**What is being asked:**
Extract each line of the entries below that contains the word "location", copying each one in full.

**Records to process:**
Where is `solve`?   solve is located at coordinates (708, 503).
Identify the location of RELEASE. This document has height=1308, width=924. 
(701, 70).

==

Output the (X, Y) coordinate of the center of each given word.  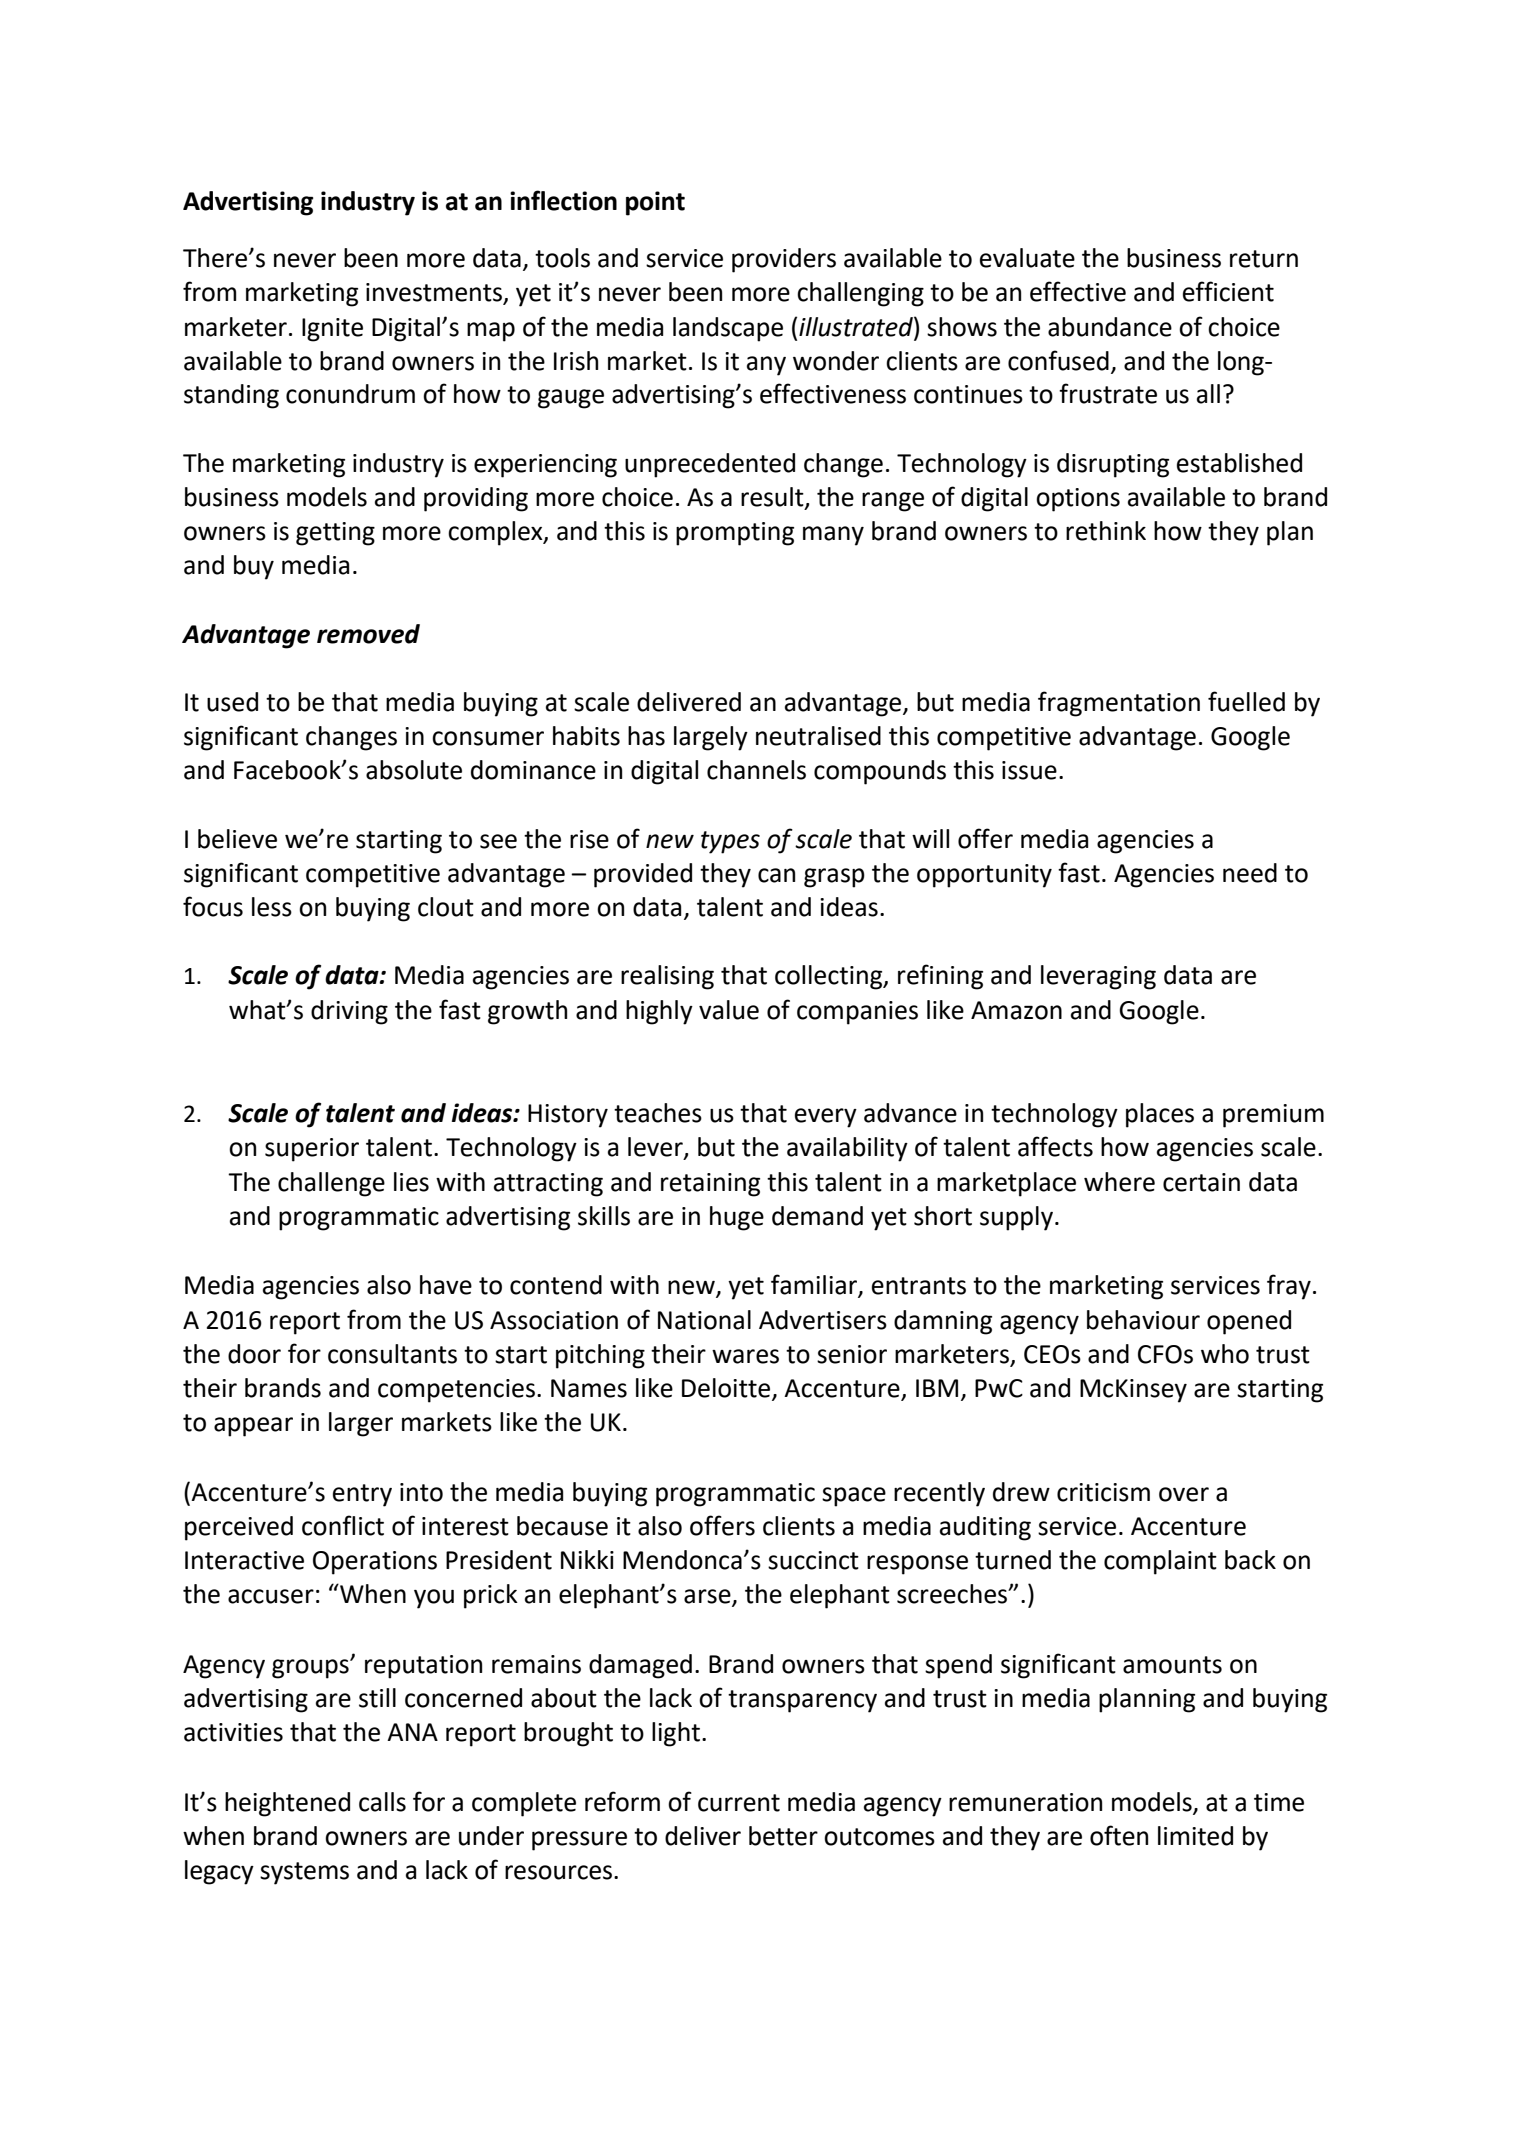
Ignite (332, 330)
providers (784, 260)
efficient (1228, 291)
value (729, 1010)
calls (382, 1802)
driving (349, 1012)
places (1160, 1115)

* * *

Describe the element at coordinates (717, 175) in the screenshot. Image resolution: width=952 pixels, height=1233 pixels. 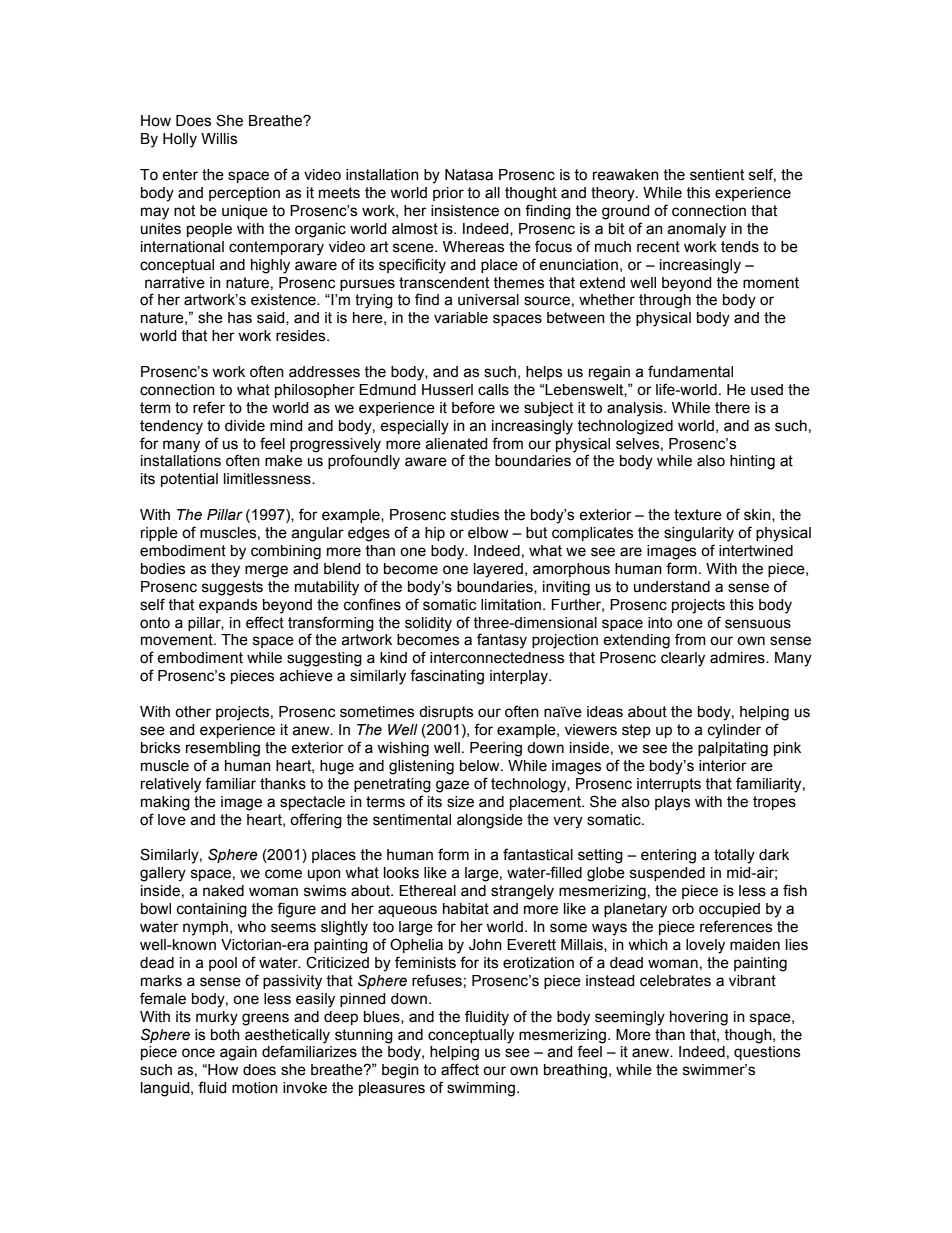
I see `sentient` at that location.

**Written solution:**
Identify the location of RELEASE. This document has height=1308, width=924. 
I see `sentient` at that location.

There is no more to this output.